Thanx in advance.. Santhosh Ravindran
 
It is probably the same on unix as NT - I have only done this on NT. First create a 5 or 10 new rollbacks with their own new datafile and alter the datafile and the tablespace and the rbs online. Set up each one with 8 to 20 segments. The example below will shrink the rollback segment back to 4M if it gets larger than that. If it keeps shrinking back all the time then you need to make a bigger optimal size.

CREATE PUBLIC ROLLBACK SEGMENT "RBS1"
TABLESPACE "RBS"
STORAGE ( INITIAL 512K NEXT 512K OPTIMAL 4096K MINEXTENTS 8
MAXEXTENTS 4096)

To activate a rollback you must add it to the init.ora file with a line like this. The default init.ora file has a commented out line like this.

rollback_segments = ( RBS0, RBS1, RBS2, RBS3, RBS4, RBS5 )

Add them to the init.ora file and eliminate the old rollbacks from the init.ora file list. Restart the database
and now you can set the old rollbacks offline, delete them and delete the old rollback datafiles. Check the Oracle doc and set the optimal size on the rollbacks so they will shrink back to a size you specify.
 
I would probably NOT delete a datafile if I could avoid it. If your rollback segment won't shrink, it's probably because it has too many transactions using it so it can't drop any extents. You might try taking it offline, and, once the transactions have completed, either try shrinking it again or dropping/recreating it.

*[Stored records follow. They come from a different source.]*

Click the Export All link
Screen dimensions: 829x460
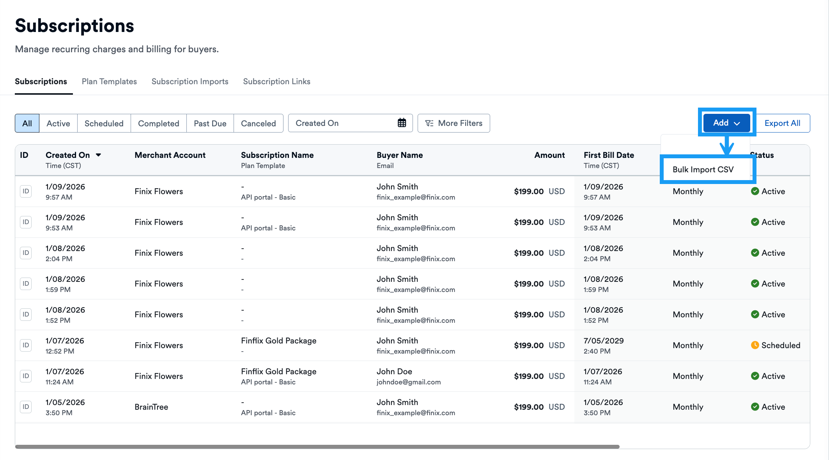782,123
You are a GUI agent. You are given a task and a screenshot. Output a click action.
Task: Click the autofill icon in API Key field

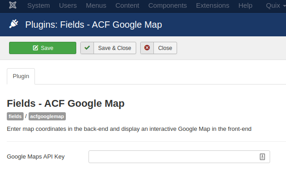(262, 157)
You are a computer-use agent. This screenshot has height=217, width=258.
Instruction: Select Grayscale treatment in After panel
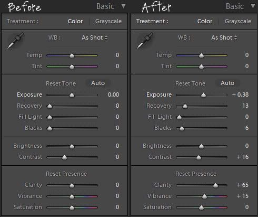238,21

The phrase "my rollback segment" implies you only have one rollback segment. You might want to create multiple rollback segments to decrease the number of transactions per rollback segment. Not only will your rollback segments be more manageable, but you will also have more efficient transaction processing as a result.
 
Identify which sql statements are creating the large rollbacks - you may want to check with either the developers or the production maintenance staff to see if they are running sql statements that should have more frequent commits (such as after every 1000 or so updates or deletes). Adds to tables do not have much impact on rollbacks - just deletes and updates. If the rollbacks are growing because of large table deletes, in some cases, truncates can be used instead of deletes. Truncates do not fill the rollbacks, but dropping large tables before truncating or fully deleting all the rows will.
 
At the risk of taking off on a tangent, dropping tables has no more effect on the rollback segments than truncating the table; they're both DDL statements and only affect the system rollback segment.
 
My error. Thanks for pointing this out.